• _Task description_
Rewrite the listing below with every "screenshot" changed to "image" and everything else left unchanged. Leave out the pictures.
═══ Recorded data
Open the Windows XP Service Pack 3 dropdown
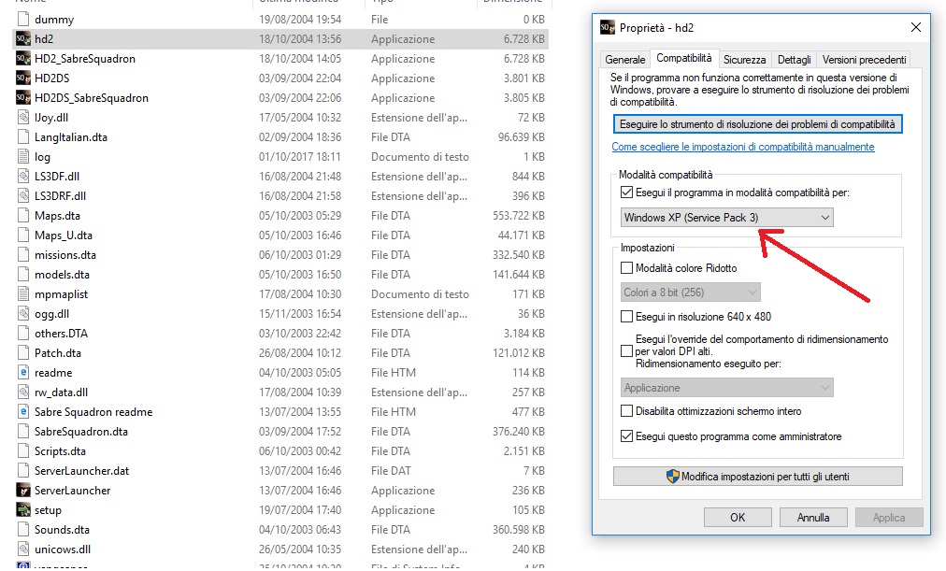 (x=727, y=218)
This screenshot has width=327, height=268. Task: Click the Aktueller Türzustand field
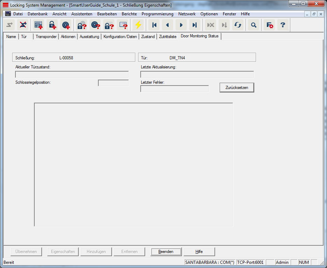pos(72,74)
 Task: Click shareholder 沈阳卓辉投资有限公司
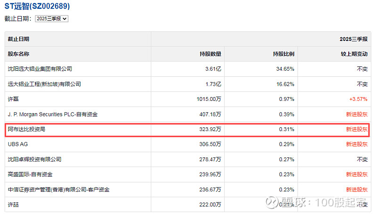(34, 159)
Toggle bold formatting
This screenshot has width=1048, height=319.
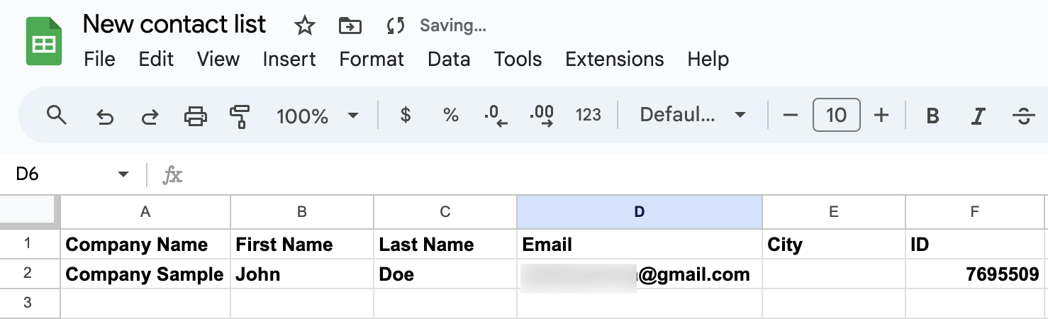click(x=932, y=116)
══════
• _Final answer_
Open the Windows XP Service Pack 3 dropdown
 (x=727, y=218)
This image has width=327, height=268. Task: Click the Aktueller Türzustand field
pos(72,74)
 Task: Click shareholder 沈阳卓辉投资有限公司
(34, 159)
Toggle bold formatting
This image has width=1048, height=319.
click(x=932, y=116)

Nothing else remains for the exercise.